First, the inside rail of the divergent path - I'm not sure if I'm describing that correctly, but the rail that is basically part of the frog on the divergent path.   I assume I can run a wire from that rail to the outside stock rail of the straight path?  This will keep the power polarity the same through the switch?

Likewise, I can run a wire from the inside rail of the straight path (again the one that is essentially part of the frog) to the outside stock rail of the divergent path? Again, so the power polarity stays the same through the switch and beyond.

Now the question is if I hook a siding this way is it possible to get a short if the switches are not in sync?  In my case in sync means (because I have 2 LH switches), one needs to be set for the divergent path and the other for the straight path.  It seems that if I had both, for my example, set to divergent then I'd still be okay as long as the wheels of the rolling stock don't touch the point that is thrown the wrong way as it goes through the switch?  Is that correct?


Jimtyp

First - yes, you can hook them up that way.  Think of the engine pulling power from the left wheel and returning it on the right - it has to be the same power/polarity whether it is on the straight or the divergent path if the loco is going to continue in the same direction.
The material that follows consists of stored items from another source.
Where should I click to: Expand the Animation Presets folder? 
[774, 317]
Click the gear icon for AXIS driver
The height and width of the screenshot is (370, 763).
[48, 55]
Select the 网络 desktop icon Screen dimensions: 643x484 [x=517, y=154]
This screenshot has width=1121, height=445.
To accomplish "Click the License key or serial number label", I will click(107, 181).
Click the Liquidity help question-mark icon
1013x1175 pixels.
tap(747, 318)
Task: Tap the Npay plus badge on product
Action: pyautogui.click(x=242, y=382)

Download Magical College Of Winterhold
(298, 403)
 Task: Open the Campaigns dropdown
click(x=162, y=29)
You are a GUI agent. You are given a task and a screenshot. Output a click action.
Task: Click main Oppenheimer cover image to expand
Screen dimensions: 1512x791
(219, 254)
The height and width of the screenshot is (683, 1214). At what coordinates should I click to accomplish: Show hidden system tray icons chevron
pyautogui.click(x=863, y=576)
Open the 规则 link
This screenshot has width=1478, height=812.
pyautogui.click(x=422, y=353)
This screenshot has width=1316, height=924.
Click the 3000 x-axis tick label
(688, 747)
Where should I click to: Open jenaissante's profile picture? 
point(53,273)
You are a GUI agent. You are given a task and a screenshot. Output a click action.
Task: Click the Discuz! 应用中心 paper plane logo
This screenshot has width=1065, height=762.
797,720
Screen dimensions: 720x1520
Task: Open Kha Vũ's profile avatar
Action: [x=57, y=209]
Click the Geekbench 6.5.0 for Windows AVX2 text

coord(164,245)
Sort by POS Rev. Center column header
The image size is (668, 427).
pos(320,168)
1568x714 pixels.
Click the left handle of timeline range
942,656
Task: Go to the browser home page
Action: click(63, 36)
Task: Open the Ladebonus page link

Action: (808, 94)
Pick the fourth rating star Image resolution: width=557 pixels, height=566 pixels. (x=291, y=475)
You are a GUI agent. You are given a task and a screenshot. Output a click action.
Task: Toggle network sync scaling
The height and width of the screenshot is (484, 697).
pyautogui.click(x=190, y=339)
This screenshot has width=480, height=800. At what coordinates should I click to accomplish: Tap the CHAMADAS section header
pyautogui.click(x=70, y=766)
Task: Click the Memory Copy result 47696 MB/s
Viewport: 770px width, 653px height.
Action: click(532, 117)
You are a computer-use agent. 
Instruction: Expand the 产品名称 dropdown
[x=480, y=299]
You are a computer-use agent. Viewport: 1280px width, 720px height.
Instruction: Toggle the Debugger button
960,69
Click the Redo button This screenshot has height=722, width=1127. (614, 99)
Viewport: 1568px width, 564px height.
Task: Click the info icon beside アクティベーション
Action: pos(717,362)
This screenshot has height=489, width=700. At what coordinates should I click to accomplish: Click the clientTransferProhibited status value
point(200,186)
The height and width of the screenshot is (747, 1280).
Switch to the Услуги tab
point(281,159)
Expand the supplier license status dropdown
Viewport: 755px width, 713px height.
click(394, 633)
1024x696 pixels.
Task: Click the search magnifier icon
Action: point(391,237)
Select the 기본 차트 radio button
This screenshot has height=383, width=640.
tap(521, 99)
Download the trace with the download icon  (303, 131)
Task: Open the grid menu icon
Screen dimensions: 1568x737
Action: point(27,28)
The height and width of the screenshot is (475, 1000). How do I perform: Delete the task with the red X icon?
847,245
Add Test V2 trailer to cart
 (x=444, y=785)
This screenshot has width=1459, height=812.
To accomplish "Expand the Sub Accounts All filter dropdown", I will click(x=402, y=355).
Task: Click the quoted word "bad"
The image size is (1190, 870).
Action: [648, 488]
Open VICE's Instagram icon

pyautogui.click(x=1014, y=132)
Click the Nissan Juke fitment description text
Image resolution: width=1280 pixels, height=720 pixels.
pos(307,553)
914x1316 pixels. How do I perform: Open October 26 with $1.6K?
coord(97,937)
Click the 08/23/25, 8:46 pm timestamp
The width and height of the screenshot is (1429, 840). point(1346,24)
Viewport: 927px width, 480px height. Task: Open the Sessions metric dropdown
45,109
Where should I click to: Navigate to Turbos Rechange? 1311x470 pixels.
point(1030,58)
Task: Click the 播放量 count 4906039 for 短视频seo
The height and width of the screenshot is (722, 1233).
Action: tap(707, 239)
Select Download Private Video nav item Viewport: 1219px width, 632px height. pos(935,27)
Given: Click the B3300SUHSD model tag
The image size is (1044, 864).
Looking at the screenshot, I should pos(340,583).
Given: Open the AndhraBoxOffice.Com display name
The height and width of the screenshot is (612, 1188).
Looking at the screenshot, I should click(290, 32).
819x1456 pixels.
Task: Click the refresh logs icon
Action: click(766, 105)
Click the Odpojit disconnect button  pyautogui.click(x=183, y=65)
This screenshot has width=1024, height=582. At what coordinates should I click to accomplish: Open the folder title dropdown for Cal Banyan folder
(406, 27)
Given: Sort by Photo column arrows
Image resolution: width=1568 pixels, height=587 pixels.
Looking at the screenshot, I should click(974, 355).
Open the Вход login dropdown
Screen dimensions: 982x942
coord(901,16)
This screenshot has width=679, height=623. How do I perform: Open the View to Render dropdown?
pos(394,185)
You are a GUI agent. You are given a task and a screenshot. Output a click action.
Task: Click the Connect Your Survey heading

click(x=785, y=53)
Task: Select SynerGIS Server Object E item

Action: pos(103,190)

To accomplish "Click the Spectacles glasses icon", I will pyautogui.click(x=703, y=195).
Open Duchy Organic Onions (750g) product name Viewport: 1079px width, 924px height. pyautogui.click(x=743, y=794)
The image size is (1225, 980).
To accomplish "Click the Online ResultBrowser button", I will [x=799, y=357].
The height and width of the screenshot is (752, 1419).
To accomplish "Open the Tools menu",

Second - before you do anything, check that the switches aren't already wired that way.  Just because the frog is insulated doesn't automatically mean that the rails leading to the frog are disconnected.  There may be jumpers underneath the frog to carry electricity between the stock (outside) rails and the point (inside) rails and the rails that leave the frog.  Insulated frogs stop the wheels from shorting as they pass over the frog, and greatly simplify the wiring.

Third - there's no way to get a short just by having one point thrown the opposite way from the other.

Kornsen's pic offers a way to isolate a train in the siding by putting a switch in the connection to the "inside" rail - you'll need to isolate it as he shows if the switch has the kind of jumpers I suggested above [and I bet it has.]

Tells us who made them and you'll get some more intelligent answers - I gave up on track power years ago!


----------



## jimtyp (Jan 2, 2008)

Kormsen and Pete, thanks for the quick responses! Thanks for the diagram also, it even has 2 Left hand switches  Makes it a lot easier to discuss. 

The switches I have are from Sunset Valley, LH #6, insulated frog (plastic). I have a message into Sunset but have not received a call back as yet, but I believe they do not put jumpers underneath the frog. 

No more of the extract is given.